O quadro acima permaneceu inalterado durante o período da UNOTIL e, até mesmo, se agravou em alguns campos de sua atuação. Como consequência, os consultores estrangeiros utilizam-se daquilo que sabem e supõem ser útil para a organização governamental, como forma de garantir os seus empregos e perpetuar um ciclo de dependência, pois compreendem que, caso os contrapartes timorenses “aprendam a aprender”, seus altos salários estariam em risco. Para Davenport e Prusak (1998), há um risco grande ao compartilhamento dos conhecimentos se os colaboradores associarem sua valorização e permanência na organização à retenção dos conhecimentos que possuem. Já as organizações internacionais como a ONU, responsáveis pelos salários dos estrangeiros, disputam vorazmente a inclusão e permanência dos “seus” consultores em posições-chave, reforçando este cenário. (SILVA, 2004)

Enquanto isso, os funcionários timorenses vêm-se, por motivos óbvios, desestimulados a compartilhar conhecimentos e impingir energia em seu fazer junto

a profissionais de outros países que, não obstante terem formalmente a função de

staff, como definido por CHIAVENATO (1999), em assessoria à atividade fim da

organização, que caberia, na teoria, exclusivamente aos funcionários locais, durante a UNOTIL sempre desfrutaram de situação financeira privilegiada e desfilaram diante dos filhos do Timor todos os símbolos possíveis de status quo e poder. A este respeito, Foucault (1982) elabora, com propriedade, as relações entre subjetividade, conhecimento e poder, que permeiam as relações de troca e sujeição entre os indivíduos e organizações.

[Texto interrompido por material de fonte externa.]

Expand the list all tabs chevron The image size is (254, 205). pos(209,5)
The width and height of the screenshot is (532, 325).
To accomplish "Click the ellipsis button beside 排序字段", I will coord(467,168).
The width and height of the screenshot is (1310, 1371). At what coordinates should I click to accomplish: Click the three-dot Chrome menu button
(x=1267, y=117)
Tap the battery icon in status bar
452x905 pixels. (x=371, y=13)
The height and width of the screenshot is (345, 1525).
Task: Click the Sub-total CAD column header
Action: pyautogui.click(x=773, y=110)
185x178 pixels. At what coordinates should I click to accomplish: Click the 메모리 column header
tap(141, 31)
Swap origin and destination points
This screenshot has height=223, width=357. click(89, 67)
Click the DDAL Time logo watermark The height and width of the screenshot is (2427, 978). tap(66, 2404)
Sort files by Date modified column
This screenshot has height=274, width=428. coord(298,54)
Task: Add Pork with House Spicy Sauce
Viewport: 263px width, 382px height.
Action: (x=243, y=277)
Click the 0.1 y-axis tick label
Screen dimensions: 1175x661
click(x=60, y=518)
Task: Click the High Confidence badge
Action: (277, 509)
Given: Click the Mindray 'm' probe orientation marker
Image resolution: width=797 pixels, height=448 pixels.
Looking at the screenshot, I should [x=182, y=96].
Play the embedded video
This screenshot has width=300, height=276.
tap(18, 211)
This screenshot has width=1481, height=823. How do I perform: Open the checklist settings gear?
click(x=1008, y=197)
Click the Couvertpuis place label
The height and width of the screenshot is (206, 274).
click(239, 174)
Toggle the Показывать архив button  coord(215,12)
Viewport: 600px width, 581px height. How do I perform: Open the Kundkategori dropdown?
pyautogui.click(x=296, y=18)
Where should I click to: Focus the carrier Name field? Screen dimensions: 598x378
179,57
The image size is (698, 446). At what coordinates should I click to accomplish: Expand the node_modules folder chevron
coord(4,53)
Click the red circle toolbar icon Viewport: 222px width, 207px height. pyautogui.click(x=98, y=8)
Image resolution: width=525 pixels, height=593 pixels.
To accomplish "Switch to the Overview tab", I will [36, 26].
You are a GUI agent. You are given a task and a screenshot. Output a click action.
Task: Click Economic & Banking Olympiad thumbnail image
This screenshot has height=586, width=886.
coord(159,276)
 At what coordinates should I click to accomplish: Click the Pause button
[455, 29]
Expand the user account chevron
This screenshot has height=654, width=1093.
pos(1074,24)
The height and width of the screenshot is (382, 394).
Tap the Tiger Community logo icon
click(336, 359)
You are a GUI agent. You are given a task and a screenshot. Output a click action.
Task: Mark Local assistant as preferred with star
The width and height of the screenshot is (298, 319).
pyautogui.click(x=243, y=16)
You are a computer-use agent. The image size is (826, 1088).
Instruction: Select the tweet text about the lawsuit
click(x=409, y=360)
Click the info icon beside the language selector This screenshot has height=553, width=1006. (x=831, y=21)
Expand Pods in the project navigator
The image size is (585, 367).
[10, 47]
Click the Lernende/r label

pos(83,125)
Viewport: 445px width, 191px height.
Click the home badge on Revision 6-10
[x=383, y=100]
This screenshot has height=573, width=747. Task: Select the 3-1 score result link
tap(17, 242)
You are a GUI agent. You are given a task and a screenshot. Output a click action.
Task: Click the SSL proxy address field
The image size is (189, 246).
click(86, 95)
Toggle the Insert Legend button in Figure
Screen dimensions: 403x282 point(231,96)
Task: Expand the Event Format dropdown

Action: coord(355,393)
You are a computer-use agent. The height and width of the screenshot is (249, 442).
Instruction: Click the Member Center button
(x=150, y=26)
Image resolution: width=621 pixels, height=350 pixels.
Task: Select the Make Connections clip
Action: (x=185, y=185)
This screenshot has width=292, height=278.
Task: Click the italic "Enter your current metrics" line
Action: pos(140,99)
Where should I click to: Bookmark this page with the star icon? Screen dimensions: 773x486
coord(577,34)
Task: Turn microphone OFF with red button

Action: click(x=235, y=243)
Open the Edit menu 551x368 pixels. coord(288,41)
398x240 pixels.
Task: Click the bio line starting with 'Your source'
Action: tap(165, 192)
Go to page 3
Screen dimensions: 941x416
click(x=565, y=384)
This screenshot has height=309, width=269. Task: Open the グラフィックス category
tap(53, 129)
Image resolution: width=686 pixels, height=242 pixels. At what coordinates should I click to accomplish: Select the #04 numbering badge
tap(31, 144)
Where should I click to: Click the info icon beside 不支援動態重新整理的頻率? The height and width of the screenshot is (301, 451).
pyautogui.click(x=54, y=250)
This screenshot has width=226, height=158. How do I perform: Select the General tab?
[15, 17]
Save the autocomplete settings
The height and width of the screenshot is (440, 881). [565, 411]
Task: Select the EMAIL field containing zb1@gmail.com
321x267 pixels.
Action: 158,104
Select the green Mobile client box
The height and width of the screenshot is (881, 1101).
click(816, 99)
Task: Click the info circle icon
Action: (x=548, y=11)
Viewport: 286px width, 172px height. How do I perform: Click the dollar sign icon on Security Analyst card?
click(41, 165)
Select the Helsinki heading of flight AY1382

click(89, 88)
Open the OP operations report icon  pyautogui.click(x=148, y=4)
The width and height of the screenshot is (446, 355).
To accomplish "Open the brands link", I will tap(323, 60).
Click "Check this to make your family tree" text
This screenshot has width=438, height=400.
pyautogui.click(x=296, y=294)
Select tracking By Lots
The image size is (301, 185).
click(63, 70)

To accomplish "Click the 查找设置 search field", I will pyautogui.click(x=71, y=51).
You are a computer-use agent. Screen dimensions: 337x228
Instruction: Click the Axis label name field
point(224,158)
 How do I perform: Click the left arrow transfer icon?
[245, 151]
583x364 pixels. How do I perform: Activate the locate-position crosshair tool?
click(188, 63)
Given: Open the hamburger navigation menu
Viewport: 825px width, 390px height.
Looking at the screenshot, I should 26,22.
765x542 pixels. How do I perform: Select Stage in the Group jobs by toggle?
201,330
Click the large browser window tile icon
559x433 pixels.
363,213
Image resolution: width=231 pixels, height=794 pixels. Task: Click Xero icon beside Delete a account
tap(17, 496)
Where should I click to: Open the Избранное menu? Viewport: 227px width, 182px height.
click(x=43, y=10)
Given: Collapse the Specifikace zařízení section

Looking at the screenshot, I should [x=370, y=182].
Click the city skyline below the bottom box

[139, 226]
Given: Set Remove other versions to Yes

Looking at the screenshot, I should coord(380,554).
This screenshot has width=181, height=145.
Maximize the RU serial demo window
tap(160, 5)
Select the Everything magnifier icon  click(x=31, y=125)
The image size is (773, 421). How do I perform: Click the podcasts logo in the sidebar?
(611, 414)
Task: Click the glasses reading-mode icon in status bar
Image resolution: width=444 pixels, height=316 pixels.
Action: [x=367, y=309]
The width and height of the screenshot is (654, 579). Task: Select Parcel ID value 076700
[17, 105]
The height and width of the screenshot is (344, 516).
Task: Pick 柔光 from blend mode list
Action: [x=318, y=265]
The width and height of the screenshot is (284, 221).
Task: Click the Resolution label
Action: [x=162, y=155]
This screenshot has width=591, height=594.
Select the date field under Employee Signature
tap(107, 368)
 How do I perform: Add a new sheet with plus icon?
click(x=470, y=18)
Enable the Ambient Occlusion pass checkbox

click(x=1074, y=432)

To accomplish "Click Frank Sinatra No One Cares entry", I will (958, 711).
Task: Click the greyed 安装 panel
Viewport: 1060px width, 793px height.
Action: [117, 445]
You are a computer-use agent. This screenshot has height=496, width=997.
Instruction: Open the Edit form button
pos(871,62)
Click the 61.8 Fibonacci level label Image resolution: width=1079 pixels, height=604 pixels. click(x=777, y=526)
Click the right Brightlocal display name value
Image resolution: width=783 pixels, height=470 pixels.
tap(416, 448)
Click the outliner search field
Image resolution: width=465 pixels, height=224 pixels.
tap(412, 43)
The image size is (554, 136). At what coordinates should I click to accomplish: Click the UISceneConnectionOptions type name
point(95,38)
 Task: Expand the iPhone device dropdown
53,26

Têm-se, marcadamente, a presença deste conflito cultural, como mais um obstáculo à gestão do conhecimento no processo de cooperação internacional em Timor. Tal cenário apenas reforça, a perspectiva da dádiva (MAUSS, 1974) e a lógica do homo economicus (CHIAVENATO, 1999), além de marcar a incompatibilidade de objetivos entre os atores sociais da cooperação no país.